** SUPPLIED MATERIAL **
::::::::::
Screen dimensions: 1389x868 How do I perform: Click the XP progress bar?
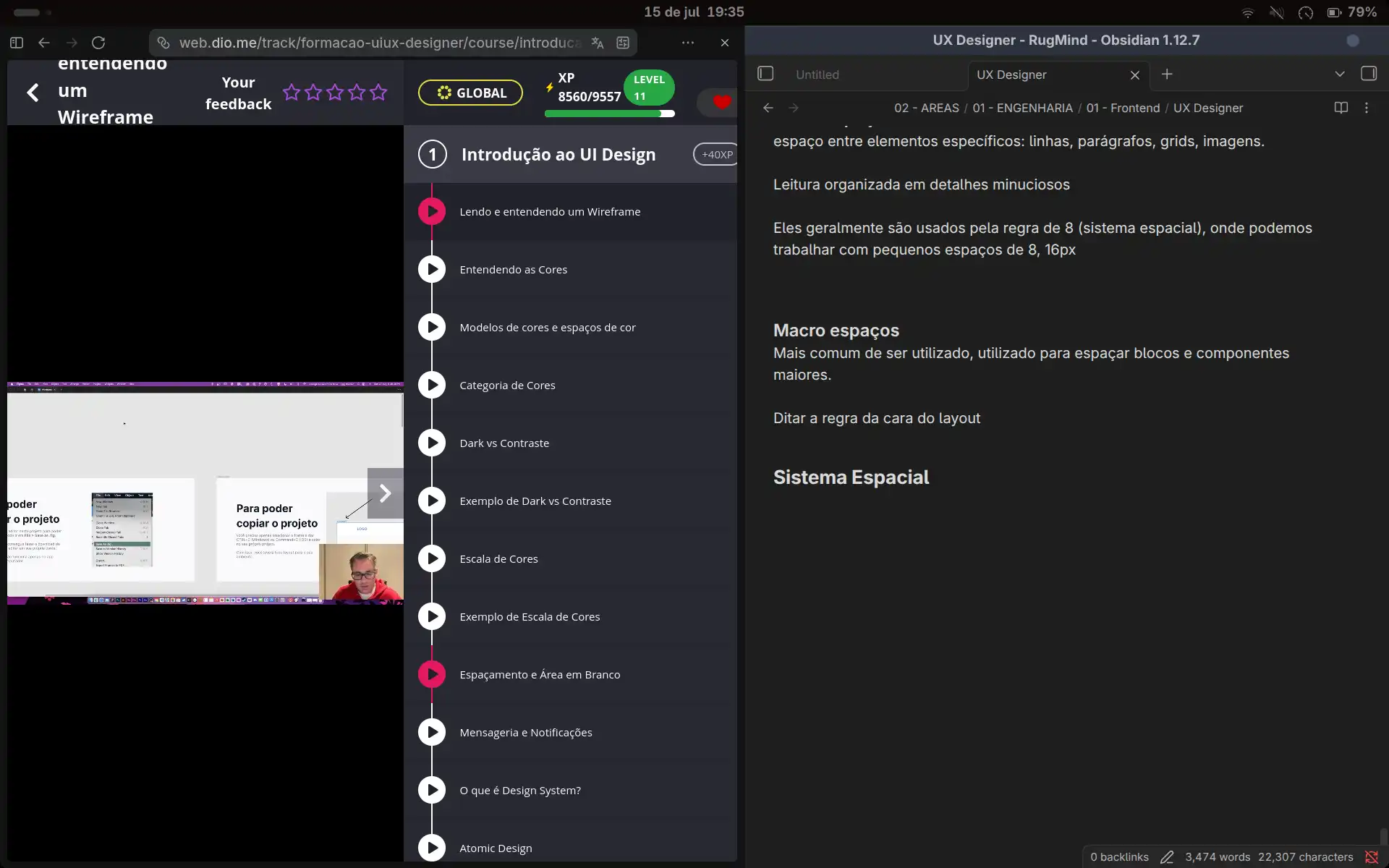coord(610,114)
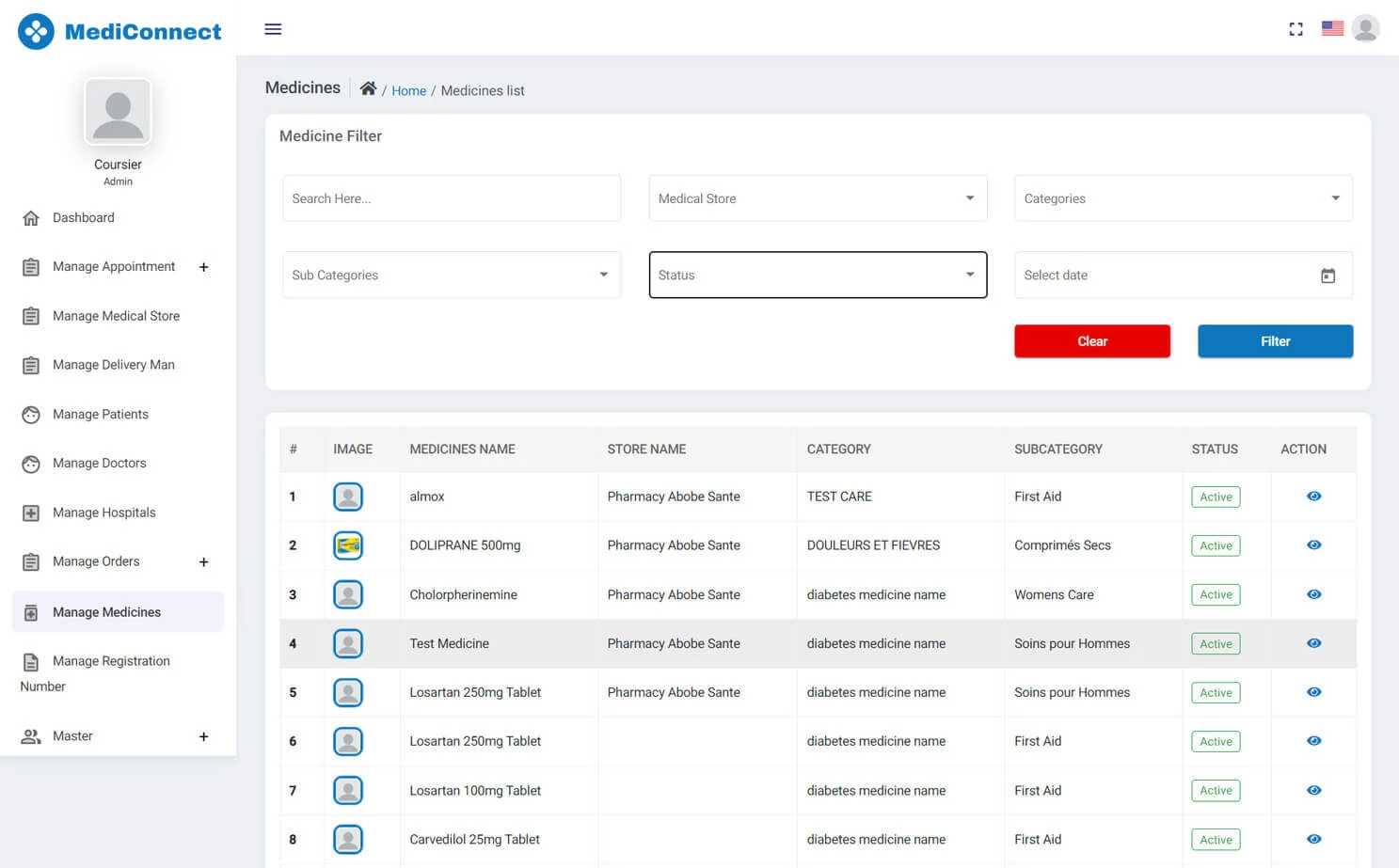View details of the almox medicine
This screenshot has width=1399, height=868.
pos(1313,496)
::::::::::
** TASK DIRECTIONS **
Rewrite the items above, replacing "progress bar" with "progress indicator" and keeping everything else the same. Omit the pictures from your answer.

** RESPONSE FOR THIS EXERCISE **
Screen dimensions: 1389x868 How do I perform: Click the XP progress indicator?
coord(610,114)
View details of the almox medicine
This screenshot has width=1399, height=868.
pos(1313,496)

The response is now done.